Parameters:gen (int) – Generation number.
getMSFs()

Returns mean square fluctuations (MSFs) for selected atoms. Conformations can be aligned using one of superpose() or iterpose() methods prior to MSF calculation.

getPotentials(gen=None)

Returns potentials.

Parameters:gen (int) – Generation number.
getRMSDs(pairwise=False)

Returns root mean square deviations (RMSDs) for selected atoms. Conformations can be aligned using one of superpose() or iterpose() methods prior to RMSD calculation.

Parameters:pairwise (bool) – if True then it will return pairwise RMSDs as an n-by-n matrix. n is the number of conformations.
getRMSFs()

Returns root mean square fluctuations (RMSFs) for selected atoms. Conformations can be aligned using one of superpose() or iterpose() methods prior to RMSF calculation.

getSizes(gen=None)

Returns the number of unminimized conformers represented by a cluster centroid.

Parameters:gen (int) – Generation number.
getTitle()

Returns the title.

getWeights(selected=True)

Returns a copy of weights of selected atoms.

isDataLabel(label)

Returns True if data associated with label is present.

isSelected()

Returns if a subset of atoms are selected.

iterCoordsets()

Iterate over coordinate sets. A copy of each coordinate set for selected atoms is returned. Reference coordinates are not included.

iterpose(rmsd=0.0001, quiet=False)

Iteratively superpose the ensemble until convergence. Initially, all conformations are aligned with the reference coordinates. Then mean coordinates are calculated, and are set as the new reference coordinates. This is repeated until reference coordinates do not change. This is determined by the value of RMSD between the new and old reference coordinates. Note that at the end of the iterative procedure the reference coordinate set will be average of conformations in the ensemble.
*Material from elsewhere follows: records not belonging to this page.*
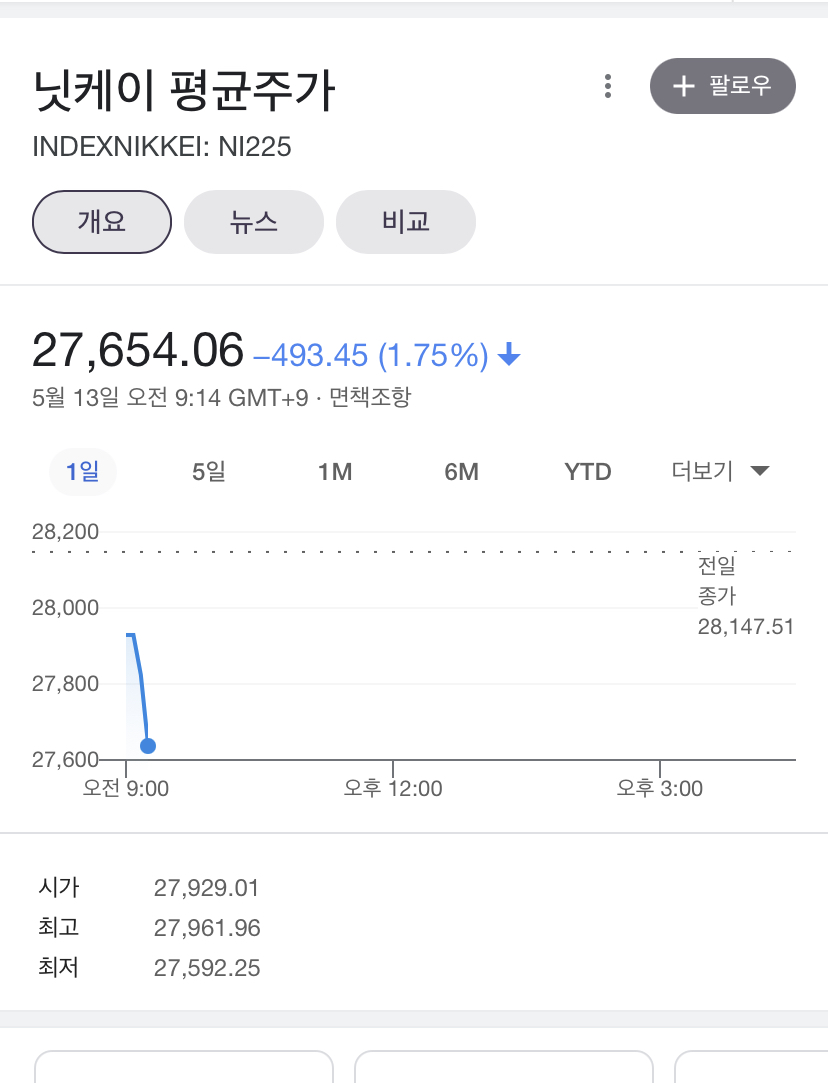The image size is (828, 1083).
Task: Click the 전일 종가 28,147.51 label
Action: tap(745, 596)
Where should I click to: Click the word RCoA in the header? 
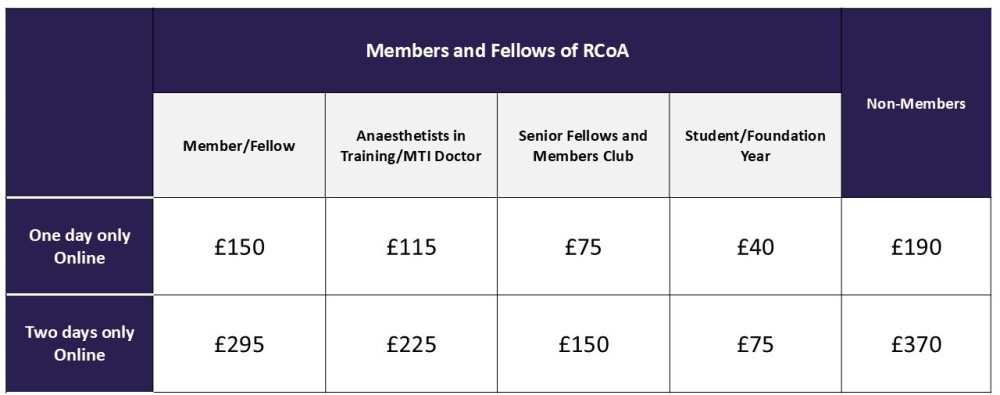coord(606,51)
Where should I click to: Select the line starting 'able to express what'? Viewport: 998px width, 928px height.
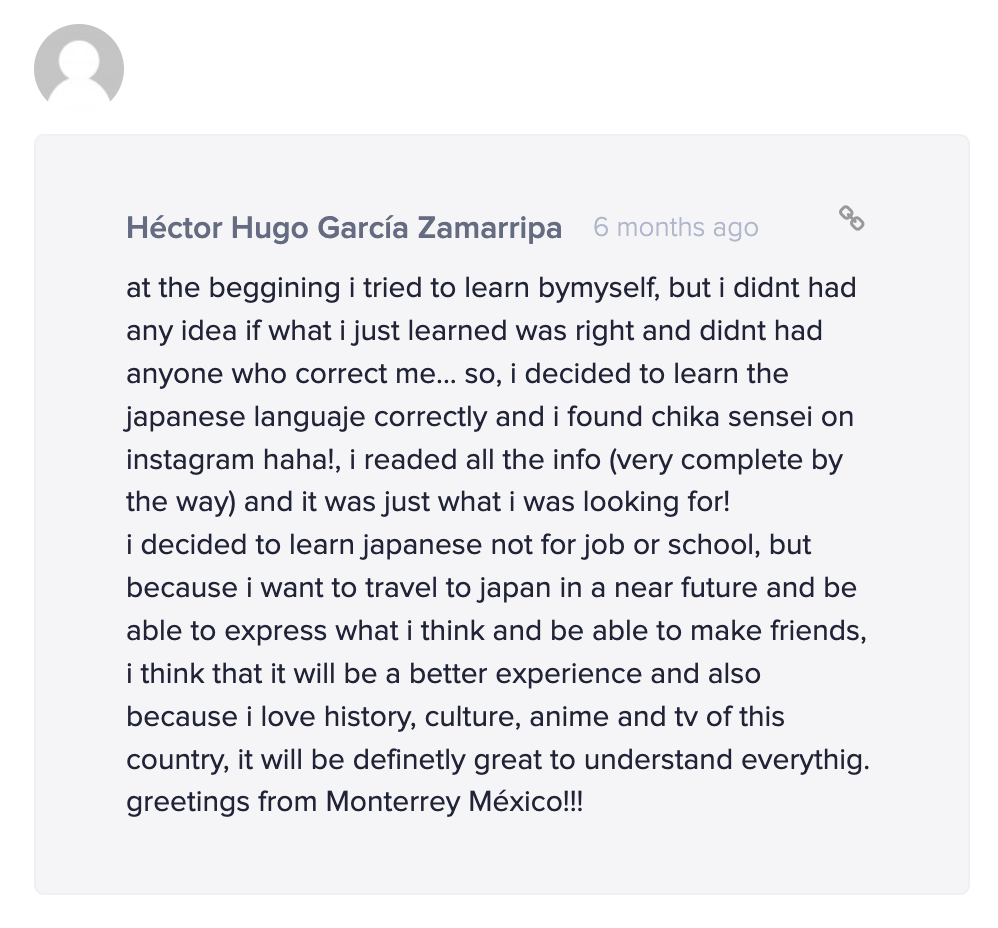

Parameters:rmsd (float) – change in reference coordinates to determine convergence, default is 0.0001 Å RMSD
numAtoms(selected=True)

Returns number of atoms.

numConfs(gen=None)

Returns the number of conformers.

Parameters:gen (int) – Generation number.
numCoordsets()

Returns number of conformations.

numGenerations()

Returns the number of generations.

numSelected()

Returns number of selected atoms. Number of all atoms will be returned if a selection is not made. A subset of atoms can be selected by passing a selection to setAtoms().

select(selection)

Selects columns corresponding to a part of the atoms.

setAtoms(atoms, pH=7.0)

Sets atoms.

Parameters:
  • atomsatoms parsed by parsePDB
  • pH (float) – pH based on which to select protonation states for adding missing hydrogens, default is 7.0.
setCoords(coords)

Set coords as the ensemble reference coordinate set. coords may be an array with suitable data type, shape, and dimensionality, or an object with getCoords() method.

setData(label, data)

Store atomic data under label, which must:

  • start with a letter
  • contain only alphanumeric characters and underscore
  • not be a reserved word (see listReservedWords())
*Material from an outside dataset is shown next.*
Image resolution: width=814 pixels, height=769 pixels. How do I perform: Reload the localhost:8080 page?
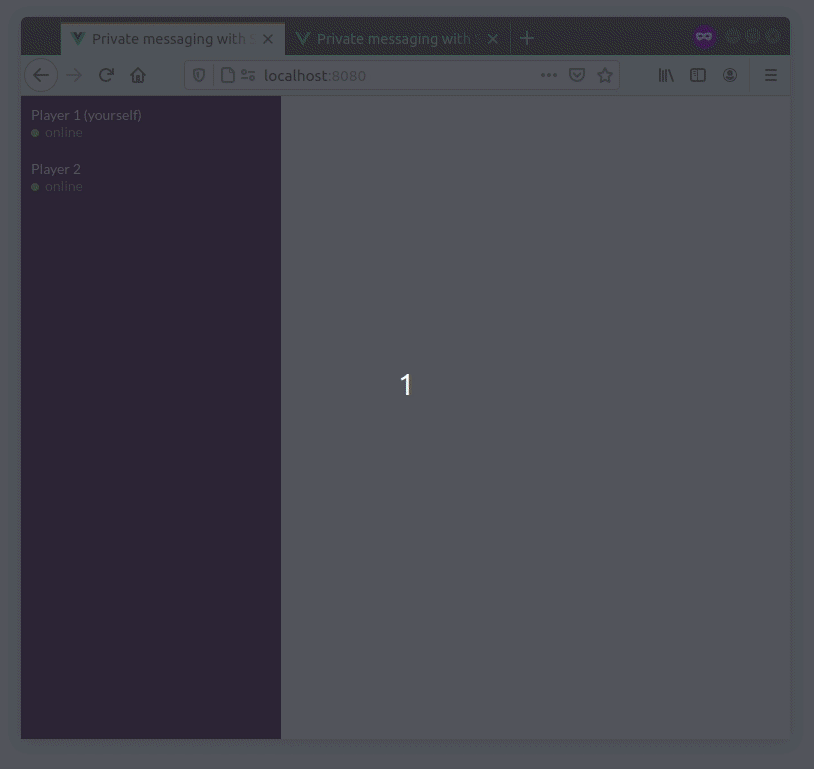coord(106,74)
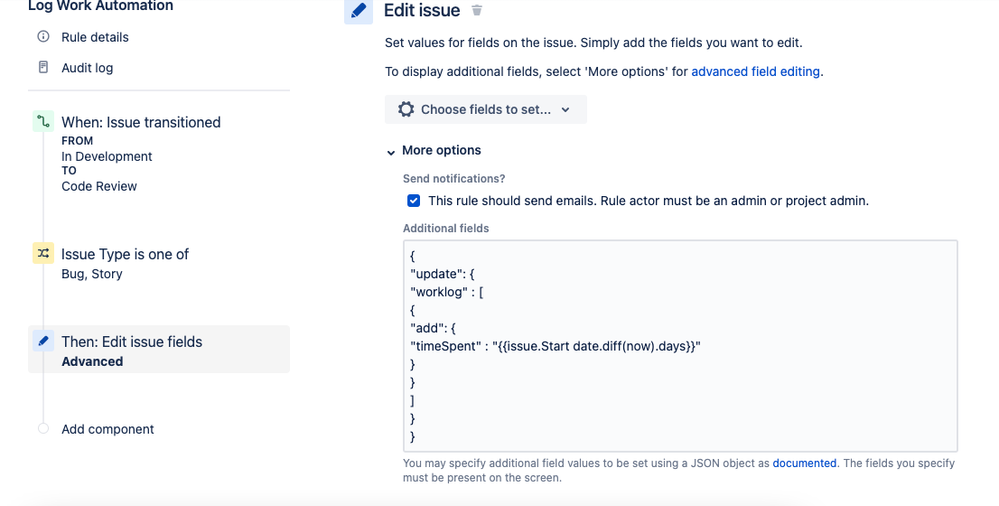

data must be a list() or a ndarray and its length must be equal to the number of atoms. If the dimension of the data array is 1, i.e. data.ndim==1, label may be used to make atom selections, e.g. "label 1 to 10" or "label C1 C2". Note that, if data with label is present, it will be overwritten.

setTitle(title)

Set title.

Parameters:title (str) – Title of the ClustENM object.
setWeights(weights)

Set atomic weights.

superpose(**kwargs)

Superpose the ensemble onto the reference coordinates.
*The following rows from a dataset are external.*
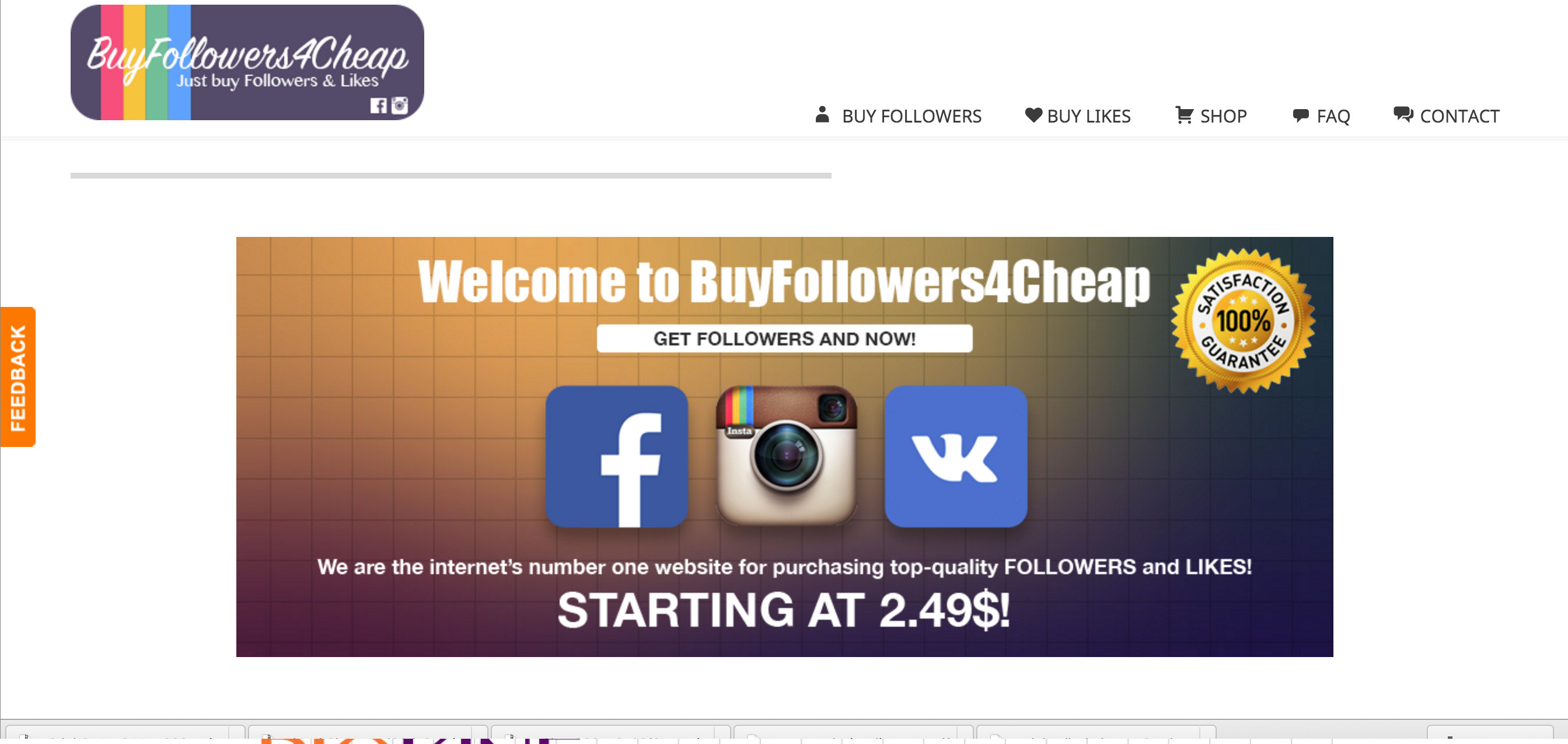Open the BUY FOLLOWERS menu item
The image size is (1568, 744).
pos(912,116)
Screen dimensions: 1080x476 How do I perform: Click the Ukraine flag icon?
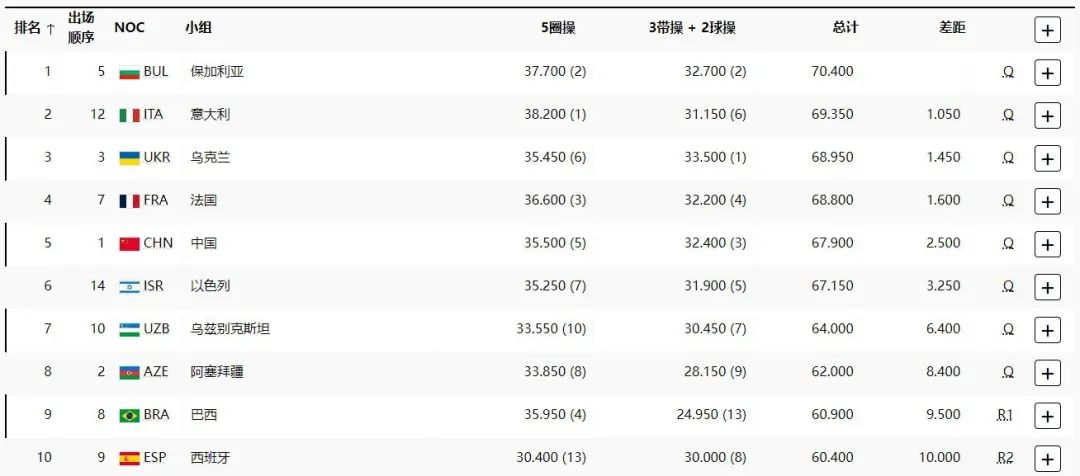129,158
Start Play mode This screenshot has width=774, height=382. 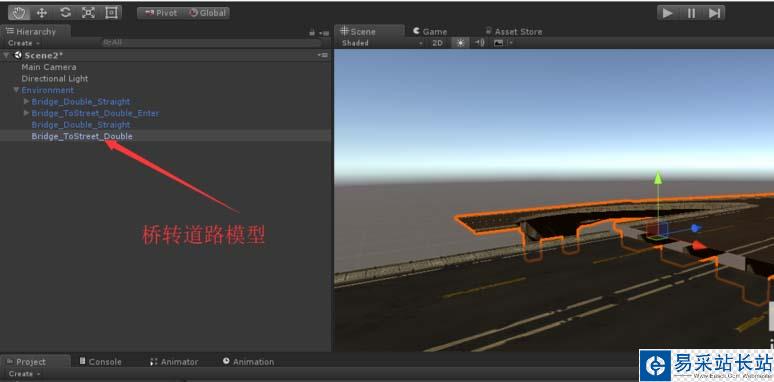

Parameters:ref (int) – index of the reference coordinate. If None, the average coordinate will be assumed as the reference. Default is None
writePDB(filename=None, single=True, **kwargs)

Write conformers in PDB format to a file.

Parameters:
  • filename (str) – The name of the file. If it is None (default), the title of the ClustENM will be used.
  • single (bool) – If it is True (default), then the conformers will be saved into a single PDB file with each conformer as a model. Otherwise, a directory will be created with the filename, and each conformer will be saved as a separate PDB file.
writePDBFixed()

Write the fixed (initial) structure to a pdb file.

writeParameters(filename=None)

Write the parameters defined to a text file.

Parameters:filename (str) – The name of the file. If it is None (default), the title of the ClustENM will be used.